GPU Operator
查看当前操作系统的硬件 及 显卡信息
bash
root@worker-node-2:~# lshw
# 会输出很多的结果,这里重点查询 *-display 的信息
查看当前系统的显卡信息:
bash
lspci | grep -i vga
root@worker-node-2:~# lspci | grep -i vga
00:0f.0 VGA compatible controller: VMware SVGA II Adapter
查看 NVIDIA 显卡信息,使用命令 nvidia-smi
bash
root@worker-node-2:~# nvidia-smi
Mon Aug 14 17:31:06 2023
+---------------------------------------------------------------------------------------+
| NVIDIA-SMI 535.86.05 Driver Version: 535.86.05 CUDA Version: 12.2 |
|-----------------------------------------+----------------------+----------------------+
| GPU Name Persistence-M | Bus-Id Disp.A | Volatile Uncorr.

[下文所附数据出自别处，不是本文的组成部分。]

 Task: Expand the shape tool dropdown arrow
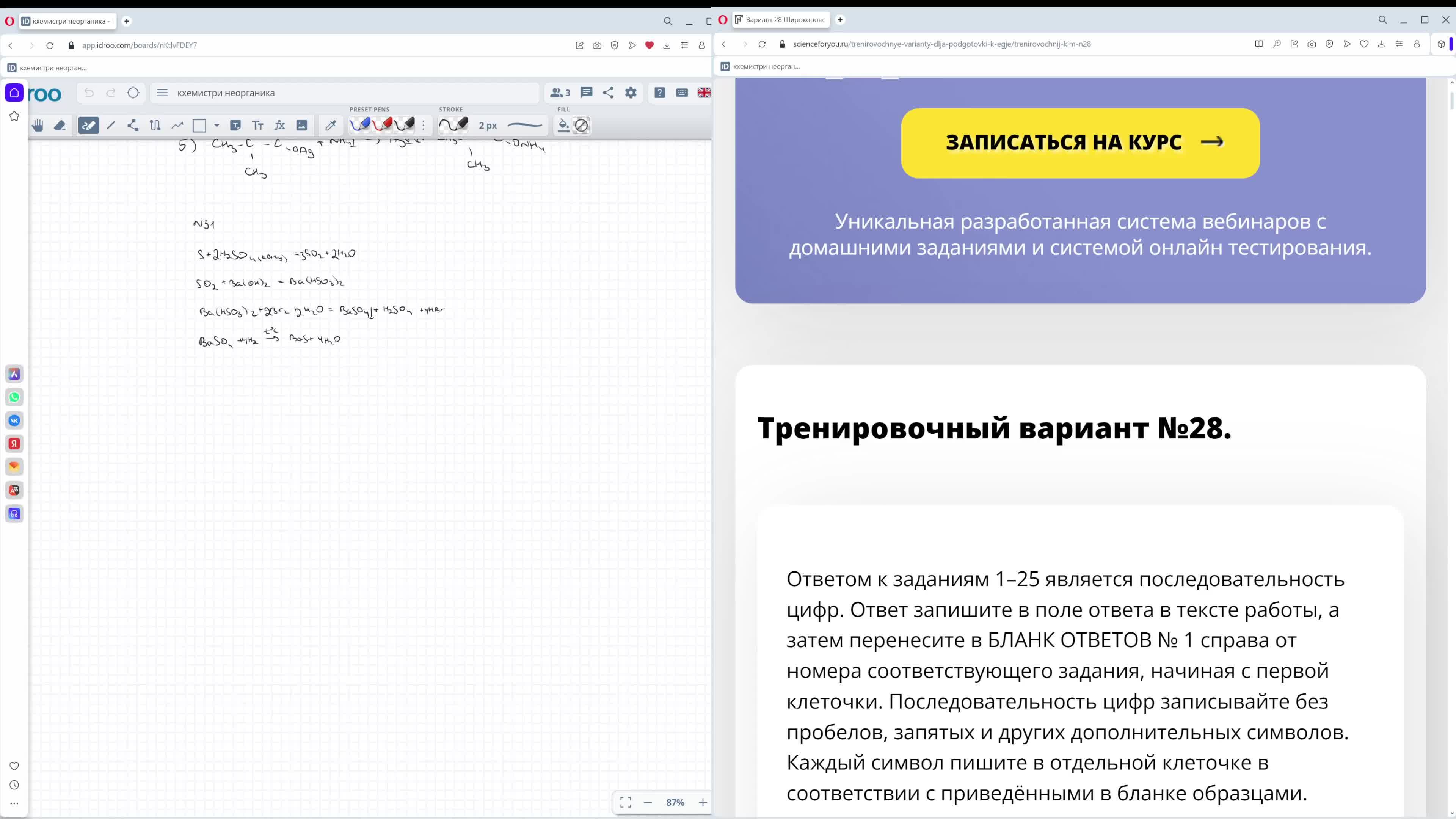pos(217,126)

ECC |
| Fan Temp Perf Pwr:Usage/Cap | Memory-Usage | GPU-Util Compute M. |
| | | MIG M. |
|=========================================+======================+======================|
| 0 NVIDIA A800 80GB PCIe Off | 00000000:23:00.0 Off | 0 |
| N/A 39C P0 48W / 300W | 4MiB / 81920MiB | 0% Default |
| | | Disabled |
+-----------------------------------------+----------------------+----------------------+
+---------------------------------------------------------------------------------------+
| Processes: |
| GPU GI CI PID Type Process name GPU Memory |
| ID ID Usage |
|=======================================================================================|
| No running processes found |
+---------------------------------------------------------------------------------------+
安装 gpu-operator 的方式:
gpu-operator 对 Linux 的 kernel 版本有非常高的要求,不同的内核办法有着不同的驱动,具体查询nvidia官网的驱动首页 https://catalog.ngc.nvidia.com/orgs/nvidia/containers/driver/tags
bash
# 如果不存在,需要升级到 nvidia 支持的 kernel 版本,然后进行下一步
# nvidia driver 镜像 tag 命名规则为: <driver-branch>-<linux-kernel-version>-<os-tag>
bash
helm repo add nvidia https://helm.ngc.nvidia.com/nvidia
helm repo update
bash
# 当前节点的卡不支持 mig,因此我禁用了 mig 功能
helm install --wait --generate-name \
-n gpu-operator --create-namespace \
nvidia/gpu-operator \
--set driver.version=525-5.15.0-69-generic # 驱动一定要匹配
--set migManager.enabled=false
待全部 pod 启动成功后,gpu-operator 就安装好了
查看 gpu 利用情况
可以实时查看的方式
bash
root@controller-node-1:~# nvidia-smi pmon
# gpu pid type sm mem enc dec command
# Idx # C/G % % % % name
0 2883969 C - - - - ray::ServeRepli
1 2885559 C - - - - ray::ServeRepli
0 2883969 C - - - - ray::ServeRepli
1 2885559 C - - - - ray::ServeRepli
0 2883969 C - - - - ray::ServeRepli
1 2885559 C - - - - ray::ServeRepli
0 2883969 C - - - - ray::ServeRepli
1 2885559 C - - - - ray::ServeRepli